**Source excerpt:**
>>

Sleeping Beauty. Cinderella. Puss-in-Boots. All names with which most of us are familiar. But in Britain, when it comes to our own folk tales, myths and legends, most are long forgotten. Few of us know the names of Woden, Herne the Hunter or Wayland the Smith, though their stories were once passed down through generations. Mention Jack-in-the-Green and you’ll be met with blank looks. In Scotland and Ireland there is Cuchulainn, and in Wales the Mabinogion. Children are more likely to know the deeds of Hercules or Achilles than Bladud or Belinus. It is as though a fog has descended, obscuring the stories that once made up the cultural scenery of these islands.
When we talk of folk tales, we are referring to the oral stories of common people. In the British Isles, a rich folkloric tradition emerged following waves of invasions by, among others, Romans, Saxons, Danes and Normans. They are tales of dragonslayers, giants, and wizards, preserved in texts like Beowulf, Old English poetry and Geoffrey of Monmouth’s Historia Regum Britanniae. But over centuries, knowledge of them faded. Numerous reasons have been suggested for this, including the rise of Christianity, the Norman Conquest, Reformation, Interregnum, Enlightenment, Industrial Revolution, capitalism, globalisation or merely the passage of time.

<<

**Provided material:**
>>

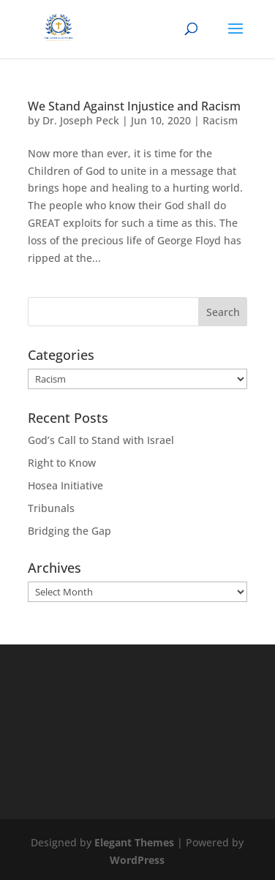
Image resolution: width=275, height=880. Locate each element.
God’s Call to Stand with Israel (101, 440)
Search (223, 312)
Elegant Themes (134, 842)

<<

**Written tasks:**
A: Do the following statements agree with the passage on British folk tales? For each, answer yes or no and quote the words of the passage that decide it. (i) Jack-in-the-Green is a name most people recognize. (ii) The passage names the Reformation as the one proven cause of the tales fading. (iii) The British folk tradition emerged after waves of invasions that included the Danes.
B: Write out the part of the passage on British folk tales starting with "When we talk" and going on through "passage of time.".
C: Pick up the passage on British folk tales after its final sentence and keep writing.

**Responses for each task:**
A:
(i) No: "Mention Jack-in-the-Green and you’ll be met with blank looks."
(ii) No: "Numerous reasons have been suggested for this, including the rise of Christianity, the Norman Conquest, Reformation, Interregnum, Enlightenment, Industrial Revolution, capitalism, globalisation or merely the passage of time."
(iii) Yes: "In the British Isles, a rich folkloric tradition emerged following waves of invasions by, among others, Romans, Saxons, Danes and Normans."

B:
When we talk of folk tales, we are referring to the oral stories of common people. In the British Isles, a rich folkloric tradition emerged following waves of invasions by, among others, Romans, Saxons, Danes and Normans. They are tales of dragonslayers, giants, and wizards, preserved in texts like Beowulf, Old English poetry and Geoffrey of Monmouth’s Historia Regum Britanniae. But over centuries, knowledge of them faded. Numerous reasons have been suggested for this, including the rise of Christianity, the Norman Conquest, Reformation, Interregnum, Enlightenment, Industrial Revolution, capitalism, globalisation or merely the passage of time.

C:
Or perhaps Britain has erased its folk tales in an attempt to forget its past. Folk law is the ethnography of peoples, holding memories of traditions, beliefs, and values whose existence may have long vanished. In Britain there appears to be some modern discomfort with folktales, tied as they often are to particular landscapes, people and nations. After the Second World War, Germanic folklore, which the Nazis had overtly employed as a tool to bolster their notion of an Aryan nation, fell out of fashion. It may be that ongoing discussions around British Empire and colonialism, and the sense that folk tales are too easily linked to a nationalistic nostalgia, have made them taboo once again. Or perhaps in a post-Brexit world, anything that sniffs of specifically British or English myths aligns too closely with a perceived backwardness, insularity, or prejudice.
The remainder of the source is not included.